Starting at the line containing "Where should I click to: Toggle" and stopping after the line containing "Action: (x=98, y=126)", write those lines out again with "Local Clock" swapped for "System Clock" and everything else left as it is.

» **Records provided**
============================================================

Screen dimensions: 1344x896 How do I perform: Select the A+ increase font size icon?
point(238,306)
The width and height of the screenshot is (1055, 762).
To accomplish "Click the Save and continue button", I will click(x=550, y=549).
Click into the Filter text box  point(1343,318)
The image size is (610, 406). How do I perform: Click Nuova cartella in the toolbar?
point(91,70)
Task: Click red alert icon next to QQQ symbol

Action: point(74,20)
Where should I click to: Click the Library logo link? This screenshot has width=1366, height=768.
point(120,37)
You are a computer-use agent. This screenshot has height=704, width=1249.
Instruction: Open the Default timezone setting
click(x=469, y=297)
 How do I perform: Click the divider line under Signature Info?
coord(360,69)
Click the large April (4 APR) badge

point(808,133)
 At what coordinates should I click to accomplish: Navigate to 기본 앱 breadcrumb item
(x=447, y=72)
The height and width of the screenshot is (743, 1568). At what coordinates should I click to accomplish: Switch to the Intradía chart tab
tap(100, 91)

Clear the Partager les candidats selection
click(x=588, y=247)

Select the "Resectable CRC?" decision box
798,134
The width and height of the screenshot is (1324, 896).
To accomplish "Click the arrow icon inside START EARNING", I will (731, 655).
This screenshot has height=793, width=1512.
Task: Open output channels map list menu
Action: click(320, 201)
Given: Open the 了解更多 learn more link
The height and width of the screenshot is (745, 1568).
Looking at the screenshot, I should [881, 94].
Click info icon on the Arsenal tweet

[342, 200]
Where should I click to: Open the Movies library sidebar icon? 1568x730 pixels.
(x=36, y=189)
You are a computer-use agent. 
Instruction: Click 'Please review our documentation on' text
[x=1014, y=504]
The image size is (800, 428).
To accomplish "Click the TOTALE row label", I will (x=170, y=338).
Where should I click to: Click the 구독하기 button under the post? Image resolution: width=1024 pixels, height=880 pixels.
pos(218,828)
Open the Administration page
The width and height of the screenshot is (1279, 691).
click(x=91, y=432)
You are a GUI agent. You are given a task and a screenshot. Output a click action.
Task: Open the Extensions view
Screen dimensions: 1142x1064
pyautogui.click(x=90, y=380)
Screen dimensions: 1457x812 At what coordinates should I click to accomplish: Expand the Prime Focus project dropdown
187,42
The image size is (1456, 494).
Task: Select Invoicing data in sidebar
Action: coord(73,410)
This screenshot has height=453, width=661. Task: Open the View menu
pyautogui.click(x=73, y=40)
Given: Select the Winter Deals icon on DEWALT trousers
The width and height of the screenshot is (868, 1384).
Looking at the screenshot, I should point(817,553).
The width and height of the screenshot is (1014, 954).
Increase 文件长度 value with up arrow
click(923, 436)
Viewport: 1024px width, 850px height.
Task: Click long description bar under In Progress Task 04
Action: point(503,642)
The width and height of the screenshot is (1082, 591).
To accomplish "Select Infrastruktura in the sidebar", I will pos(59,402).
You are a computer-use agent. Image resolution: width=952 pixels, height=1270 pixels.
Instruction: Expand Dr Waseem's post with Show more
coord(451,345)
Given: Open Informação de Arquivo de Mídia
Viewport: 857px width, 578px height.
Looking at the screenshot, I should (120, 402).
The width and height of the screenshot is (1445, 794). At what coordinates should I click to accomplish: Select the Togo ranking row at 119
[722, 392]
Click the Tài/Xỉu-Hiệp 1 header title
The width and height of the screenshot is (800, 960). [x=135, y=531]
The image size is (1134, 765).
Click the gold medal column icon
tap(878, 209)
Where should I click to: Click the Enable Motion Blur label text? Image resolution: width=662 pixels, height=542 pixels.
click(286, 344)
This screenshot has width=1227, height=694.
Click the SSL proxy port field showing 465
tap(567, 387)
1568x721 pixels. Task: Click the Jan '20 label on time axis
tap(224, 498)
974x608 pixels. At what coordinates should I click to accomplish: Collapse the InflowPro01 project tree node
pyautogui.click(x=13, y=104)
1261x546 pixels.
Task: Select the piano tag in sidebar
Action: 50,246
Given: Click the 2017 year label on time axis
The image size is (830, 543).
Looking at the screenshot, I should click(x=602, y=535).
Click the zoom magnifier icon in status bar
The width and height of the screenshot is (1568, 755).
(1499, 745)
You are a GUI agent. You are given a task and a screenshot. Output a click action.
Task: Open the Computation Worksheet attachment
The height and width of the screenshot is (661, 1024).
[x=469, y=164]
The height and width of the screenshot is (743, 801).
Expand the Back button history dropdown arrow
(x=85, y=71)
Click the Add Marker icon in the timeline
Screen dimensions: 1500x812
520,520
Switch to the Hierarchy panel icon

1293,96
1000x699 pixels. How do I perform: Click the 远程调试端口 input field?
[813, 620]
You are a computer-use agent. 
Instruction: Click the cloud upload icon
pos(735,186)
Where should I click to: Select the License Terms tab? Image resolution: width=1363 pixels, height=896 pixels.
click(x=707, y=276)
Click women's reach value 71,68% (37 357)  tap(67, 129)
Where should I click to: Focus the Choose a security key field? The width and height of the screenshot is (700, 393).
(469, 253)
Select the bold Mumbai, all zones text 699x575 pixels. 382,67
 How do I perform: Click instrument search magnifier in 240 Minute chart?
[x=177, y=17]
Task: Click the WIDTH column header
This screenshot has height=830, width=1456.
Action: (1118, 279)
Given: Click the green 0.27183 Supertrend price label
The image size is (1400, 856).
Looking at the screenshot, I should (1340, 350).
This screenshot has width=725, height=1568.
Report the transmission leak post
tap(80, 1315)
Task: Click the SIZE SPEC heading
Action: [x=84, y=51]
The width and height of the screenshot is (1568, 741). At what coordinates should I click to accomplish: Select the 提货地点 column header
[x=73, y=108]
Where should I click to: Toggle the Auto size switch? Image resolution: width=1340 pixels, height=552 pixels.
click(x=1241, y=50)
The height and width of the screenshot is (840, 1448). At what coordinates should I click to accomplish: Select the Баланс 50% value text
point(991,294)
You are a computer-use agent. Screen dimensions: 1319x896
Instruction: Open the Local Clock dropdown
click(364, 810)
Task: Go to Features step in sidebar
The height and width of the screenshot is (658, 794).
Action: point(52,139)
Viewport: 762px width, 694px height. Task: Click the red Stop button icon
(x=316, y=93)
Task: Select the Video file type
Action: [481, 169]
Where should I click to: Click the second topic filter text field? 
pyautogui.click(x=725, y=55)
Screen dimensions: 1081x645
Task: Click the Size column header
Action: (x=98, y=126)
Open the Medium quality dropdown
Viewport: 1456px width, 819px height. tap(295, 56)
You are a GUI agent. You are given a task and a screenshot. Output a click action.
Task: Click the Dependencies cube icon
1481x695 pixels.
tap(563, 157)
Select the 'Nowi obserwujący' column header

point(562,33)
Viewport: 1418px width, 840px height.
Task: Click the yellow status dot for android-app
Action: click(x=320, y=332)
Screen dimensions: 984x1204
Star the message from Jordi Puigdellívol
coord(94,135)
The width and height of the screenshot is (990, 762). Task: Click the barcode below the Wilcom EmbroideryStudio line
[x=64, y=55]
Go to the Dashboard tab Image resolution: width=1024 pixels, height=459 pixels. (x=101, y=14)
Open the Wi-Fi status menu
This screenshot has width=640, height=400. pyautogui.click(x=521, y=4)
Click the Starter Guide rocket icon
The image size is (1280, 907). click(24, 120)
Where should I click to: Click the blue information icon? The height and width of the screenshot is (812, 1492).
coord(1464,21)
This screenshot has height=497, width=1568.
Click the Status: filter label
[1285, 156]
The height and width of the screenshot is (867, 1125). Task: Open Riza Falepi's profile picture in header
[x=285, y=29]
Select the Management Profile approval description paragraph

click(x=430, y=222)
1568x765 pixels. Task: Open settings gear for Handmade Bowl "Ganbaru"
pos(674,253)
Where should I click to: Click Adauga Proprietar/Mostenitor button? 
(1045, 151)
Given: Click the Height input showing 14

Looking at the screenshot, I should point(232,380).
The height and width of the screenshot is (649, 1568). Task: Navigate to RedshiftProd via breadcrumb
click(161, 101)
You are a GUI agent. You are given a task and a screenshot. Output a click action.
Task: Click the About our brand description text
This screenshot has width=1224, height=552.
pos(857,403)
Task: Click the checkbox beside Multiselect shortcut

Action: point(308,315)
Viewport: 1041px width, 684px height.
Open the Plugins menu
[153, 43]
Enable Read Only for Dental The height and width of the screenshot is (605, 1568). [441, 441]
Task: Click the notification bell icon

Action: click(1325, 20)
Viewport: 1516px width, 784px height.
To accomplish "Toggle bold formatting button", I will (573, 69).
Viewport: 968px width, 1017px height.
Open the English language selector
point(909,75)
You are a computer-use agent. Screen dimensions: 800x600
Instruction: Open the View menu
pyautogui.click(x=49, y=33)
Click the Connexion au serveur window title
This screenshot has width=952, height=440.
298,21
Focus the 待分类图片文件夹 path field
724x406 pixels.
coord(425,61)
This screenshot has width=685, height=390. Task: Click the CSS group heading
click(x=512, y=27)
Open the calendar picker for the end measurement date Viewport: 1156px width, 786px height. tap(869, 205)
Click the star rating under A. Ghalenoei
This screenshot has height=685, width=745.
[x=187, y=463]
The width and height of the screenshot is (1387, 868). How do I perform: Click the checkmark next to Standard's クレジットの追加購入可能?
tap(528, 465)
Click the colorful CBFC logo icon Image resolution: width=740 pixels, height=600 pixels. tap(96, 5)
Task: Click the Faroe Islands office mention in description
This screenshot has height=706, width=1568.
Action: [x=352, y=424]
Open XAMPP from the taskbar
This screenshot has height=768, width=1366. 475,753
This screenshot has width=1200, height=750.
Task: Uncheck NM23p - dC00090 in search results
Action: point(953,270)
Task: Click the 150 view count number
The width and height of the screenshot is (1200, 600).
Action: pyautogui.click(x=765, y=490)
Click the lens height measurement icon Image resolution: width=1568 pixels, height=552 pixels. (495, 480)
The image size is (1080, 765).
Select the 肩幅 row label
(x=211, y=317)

============================================================

» **Solution to this problem**
Where should I click to: Toggle the Auto size switch? Image resolution: width=1340 pixels, height=552 pixels.
click(x=1241, y=50)
The height and width of the screenshot is (840, 1448). At what coordinates should I click to accomplish: Select the Баланс 50% value text
point(991,294)
You are a computer-use agent. Screen dimensions: 1319x896
Instruction: Open the System Clock dropdown
click(364, 810)
Task: Go to Features step in sidebar
The height and width of the screenshot is (658, 794).
Action: point(52,139)
Viewport: 762px width, 694px height. Task: Click the red Stop button icon
(x=316, y=93)
Task: Select the Video file type
Action: [481, 169]
Where should I click to: Click the second topic filter text field? 
pyautogui.click(x=725, y=55)
Screen dimensions: 1081x645
Task: Click the Size column header
Action: (x=98, y=126)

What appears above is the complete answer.